This paper contemplates the enchanting, puzzling, even agonizing and enlightening process of engaging with the “unfolding” of an architecture, with all its complexities, contradictions, and incoherencies, revealed in fragments. It focuses on an unbuilt architectural project of the author’s, “An Object with Four Walls (2014),” in relation to Bernd and Hilla Becher’s photographic works and discourse around them with the exhibition Bernd & Hilla Becher at the Metropolitan Museum of Art, New York, 2022. In doing so, it demonstrates both the possibilities of architectural linguistic play to sparkle vitality and reflection as well as the arbitrary fragility of architectural “typologies” which build such disciplinary languages that erect and crumble at the same time - same can be said of any eco-political borders.

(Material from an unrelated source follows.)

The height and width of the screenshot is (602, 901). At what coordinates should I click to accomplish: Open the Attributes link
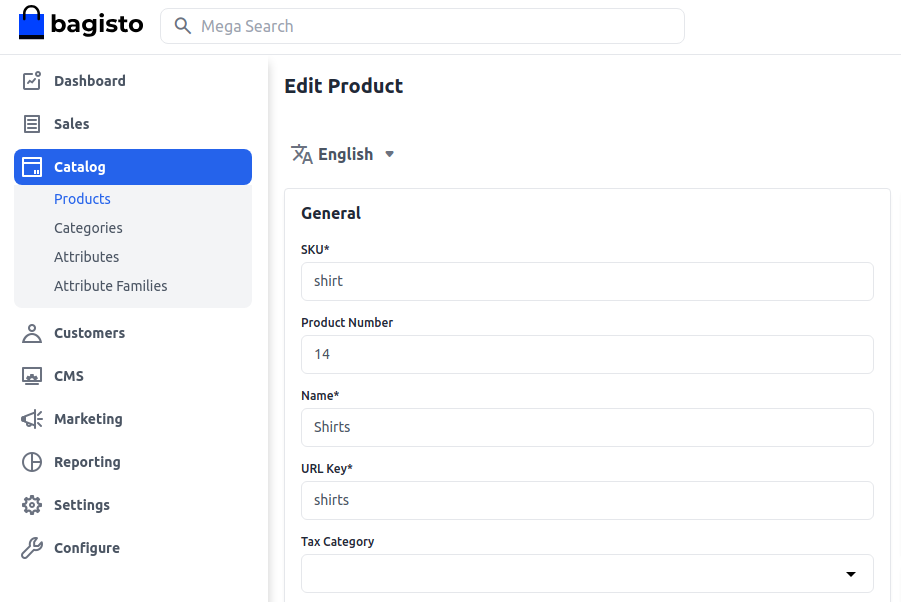86,256
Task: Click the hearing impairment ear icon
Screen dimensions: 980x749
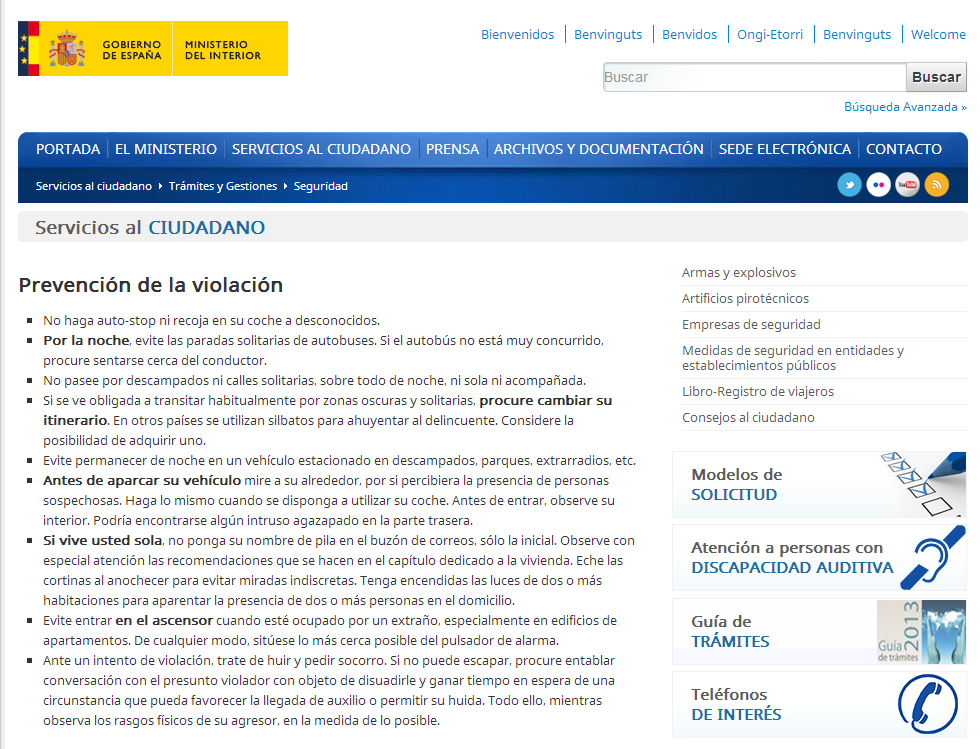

“Abwicklungen [Unfolding]” is a term the German artist couple Bernd (1931-2007) and Hilla Becher (1934-2015) used to signify sets of photographs of the same structure made from sequential perspectives.1 It is an enchanting, puzzling, even agonizing and enlightening process to engage with the “unfolding” of an architecture, with all its complexities, contradictions, and incoherencies, revealed in fragments. Despite the sequentiality between the photographs, viewing the object as if “on a revolving table,”2 the resulted images can be of drastically different characters that they may not necessarily seem to be of the same structure, not alone a continuous viewing experience. For example, in one of the Bechers’ earliest collaborative works - “Framework House, 8 Views (1971)” (Fig.1) - in the first two images, the viewers are confronted with a brick house with a symmetrical façade: eight white windows, an attic balcony window, and two doors with side windows embedded into a concrete base. Whereas the proceeding third image, presenting a monolithic house from the side, can be of a completely different existence. So is the first one on the second row, presenting a façade of a house with a white stucco base and dark wooden frameworks, that might as well be the design approach spreading across all sides of this entity. Each of the photographic fragments we engage with can speak a completely different language from each other, of at least three unrelated sets, as identified above. Yet, they can also be of a single, smooth, continuous unfolding of one housing structure.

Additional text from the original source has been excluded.